Tags: advice, art, attachment parenting, babies, baby, crafting, crafts, directions, easy, haggadah, how to, ideas, inspiration, inspiring, jewish, jewish renewal, jewishness, kids, life, mom, mommy, one year, parenting, parents, play, sahm, seder, stay at home mom, time, tips
Being with a baby 24/7 can be pretty overwhelming. Even if you somehow manage to find the time to create art, you may feel like you completely lack the energy to DO anything about it! For the first year of my daughter’s life, I tried out all sorts of different art-making strategies in attempts to find something that worked. As a SAHM of the “attachment parenting” variety (with a daughter who tends to only take naps while nursing), I have discovered a few tricks to help me continue making art on a quasi-regular basis…
1. Keep it simple, keep it small
Now might not be the best time for ambitious, gigantic, or super-messy projects. If you feel like you need to get momentum going to make something really awesome, you will be disappointed when you have to stop every 5 minutes to play with the baby, nurse, clean up some poop, etc… Instead, see if you can figure out projects that take less time, and can be done in little spurts without needing a lot of preparation or cleanup.
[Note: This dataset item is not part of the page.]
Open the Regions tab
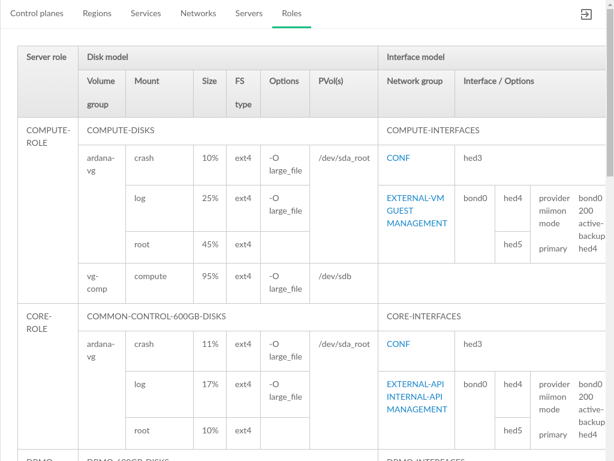 [x=97, y=13]
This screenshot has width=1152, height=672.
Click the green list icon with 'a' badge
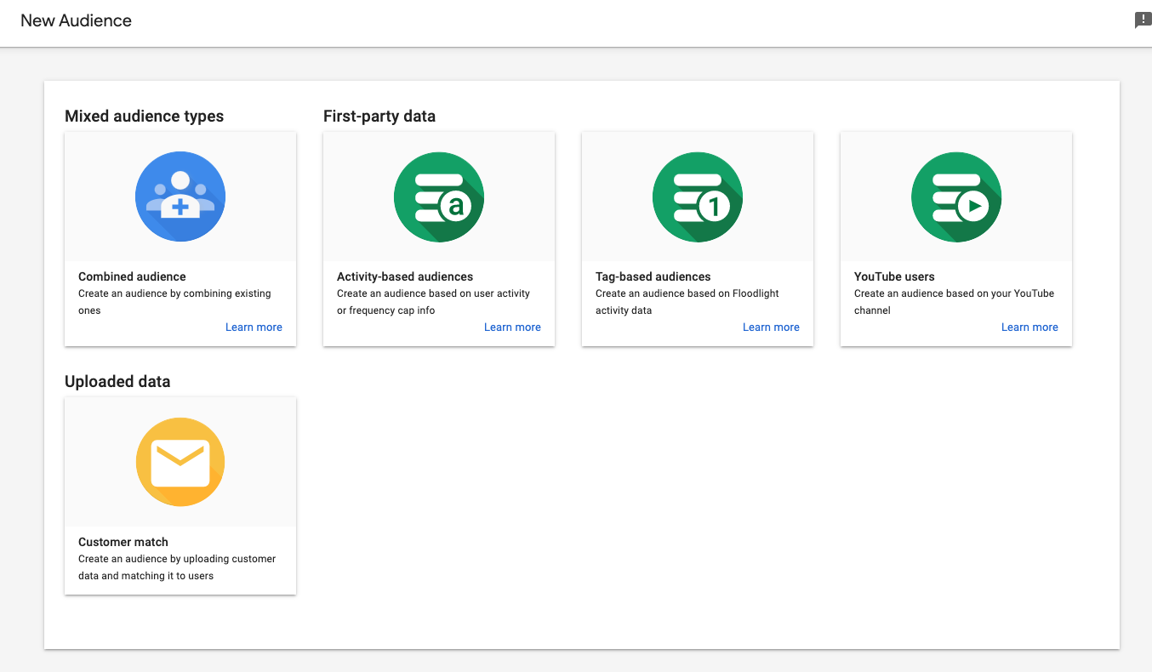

2. Accept that your art will be different now
That might sound scary, but it is not a bad thing! As mentioned above, you may only have 5 minutes at a time (or less!) to work on your art, and this will definitely have an effect on the outcome. This game of musical chairs might end up giving your artwork an interesting new flavor.
3. Try new mediums
I was primarily a painter in my pre-baby life, which has totally not been working out for me in the past year. But I am now discovering the joys of illustration, collage, and fabric art. When I’m working with baby-safe materials (like fabric), she can even play alongside with me while I work!
4. Make a plan while nursing
I prefer spontaneous, unplanned, messy art-making. But I have discovered that when every half-second counts, it is better to begin making artwork when I already know what I’m going to make. And what better time to plan it all out than when trapped under a nursing baby?
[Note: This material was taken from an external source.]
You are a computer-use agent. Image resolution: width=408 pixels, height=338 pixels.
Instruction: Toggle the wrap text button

5. Let your baby teach you how to appreciate everyday awesomeness
Babies are amazed by simple things like mirrors, bubbles, or seeing a flower that is PURPLE. Instead of thinking this is cute and then focusing on “important stuff”, take a moment to really investigate the awesomeness that your baby is pointing out to you. See it for yourself as if YOU are seeing it for the first time… and notice that it really IS amazing! This is a great opportunity for art inspiration.
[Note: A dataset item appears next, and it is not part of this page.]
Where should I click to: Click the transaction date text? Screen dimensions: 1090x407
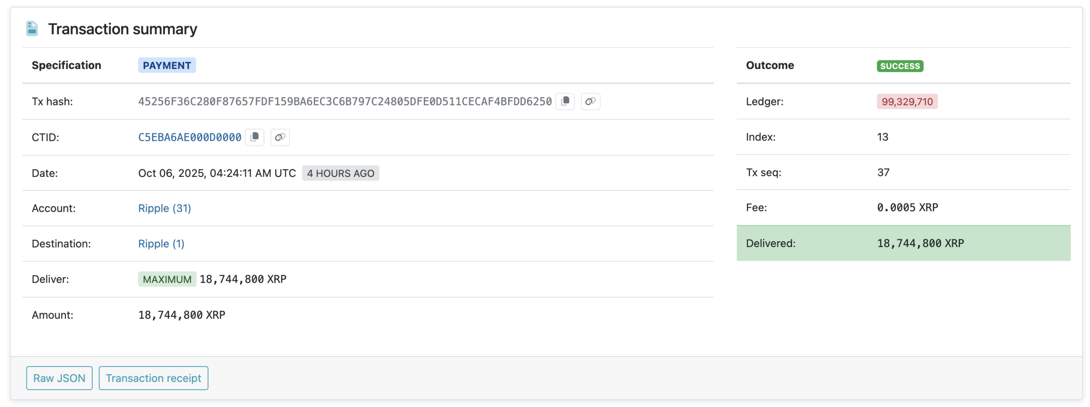click(x=217, y=173)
I’m looking forward to when my daughter is old enough to paint alongside me instead of try to eat the brushes! In the meantime, I create things out of non-toxic substances that she can grab at while I use them. Today, I started working on a fabric collage of POMEGRANATES (Recently, I have been obsessed with pomegranates. Perhaps because spring is coming, and pomegranates are a symbol of swelling, bursting fertility)! Ariana “helped” me put together the artwork, by sitting on top of the canvas, then snatching up the fabric pieces and hiding them under the rug!